The new agreement grants TANC access to “option” CRRs, a financial instrument that enables its holder to collect a positive revenue stream for allowing use of transmission capacity. The more common “obligation” CRRs come with risks, namely that they can provide holders with either a positive or negative revenue stream depending on the congestion pattern on a line.

CAISO
Dual Circuit 500kV power lines

The agreement stipulates that TANC will notify CAISO 30 days ahead of each calendar month regarding the volume of COTP transmission capacity the agency will release for conversion to the special type of CRRs. Capacity will be released on a directional basis (either north-to-south or south-to-north). CAISO will then issue TANC option CRRs that will source and sink at either Bonneville Power Administration’s Captain Jack substation or the Tracy 500-kV CAISO scheduling point, depending on the direction of the release.

The ISO will settle TANC’s CRRs as option CRR payments for intervals when the day-ahead market shows a congestion price difference between the source and sink, but payments will not be issued for real-time congestion. TANC capacity not converted to CRRs will remain as transactions subject to TANC’s transmission tariff.

CAISO’s Nov. 18 filing touted the broad benefits of the agreement for its market participants.

“To the extent that TANC releases portions of the TANC capacity on the COTP for use by the CAISO, the ability of CAISO market participants to schedule transactions on the COI will increase and the CAISO will be able to address congestion more efficiently and reliably,” CAISO wrote. “The agreement provides CAISO market participants more transfer capability from the Pacific Northwest and an alternate path to the PACI. This is a more efficient outcome that increases flexibility.”

CAISO also said the agreement would not affect the financial position of existing CRR holders.

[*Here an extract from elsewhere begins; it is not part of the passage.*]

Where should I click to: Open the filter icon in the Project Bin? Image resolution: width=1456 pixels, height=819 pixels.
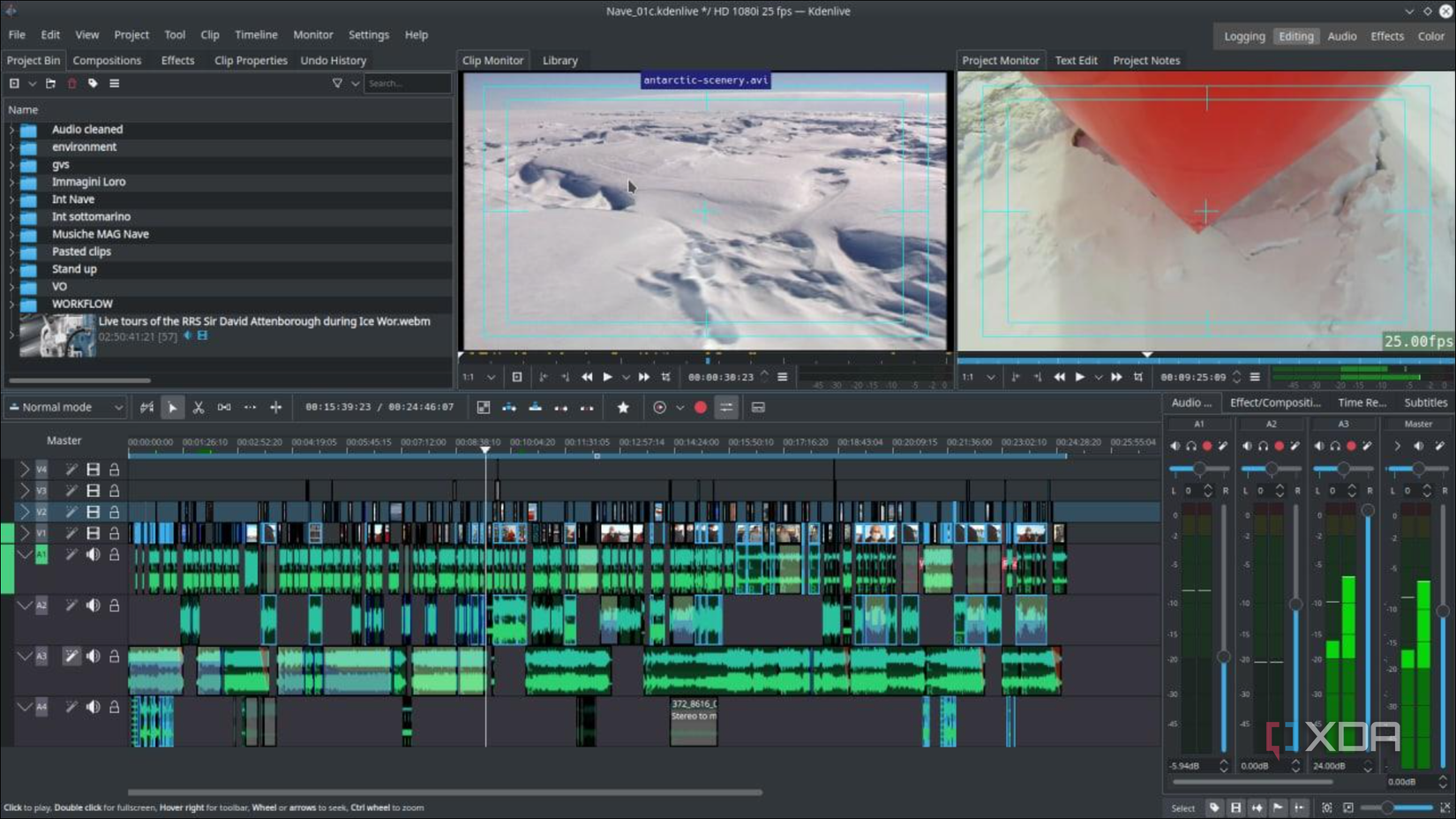[x=337, y=82]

“The total amount of capacity that potentially could become TANC CRRs is equal to the total amount of capacity reserved for the TANC capacity. The agreement simply makes the available capacity easier to use by the entire CAISO market,” the ISO said.

PG&E Concerns Rebuffed

In approving the agreement on Jan. 31, FERC dismissed the concerns of Pacific Gas and Electric, which acknowledged the benefits for CAISO participants, while also contending that the monthly nature of the agreement differed from that of the deal with PacifiCorp and could incentivize TANC to release capacity in a manner that will maximize its own financial benefit.

The commission found no “meaningful distinction” between the TANC and PacifiCorp agreements despite that difference.

“As CAISO notes, the agreement provides an incentive to TANC to release transmission capacity during months when congestion revenue rights are most valuable, and it is during these months that the transmission capacity has the greatest potential to benefit market participants,” the commission said. “Further, TANC must commit to the capacity being released for the entire period.”

FERC also rebuffed PG&E’s argument that the agreement is predicated on modeling transmission capacity in a way that would effectively give priority to TANC to elect its CRR allocation before other participants in the normal election process. The commission noted that the agreement’s modeling of CRR options is consistent with how CAISO models options in the PacifiCorp agreement.

The commission additionally rejected PG&E’s request that the TANC agreement be limited to a two-year term and declined the utility’s recommendation for annual reporting to FERC.

“In light of the information on released transmission capacity available through CAISO’s OASIS, we find no need for CAISO to file similar information with the commission,” FERC concluded.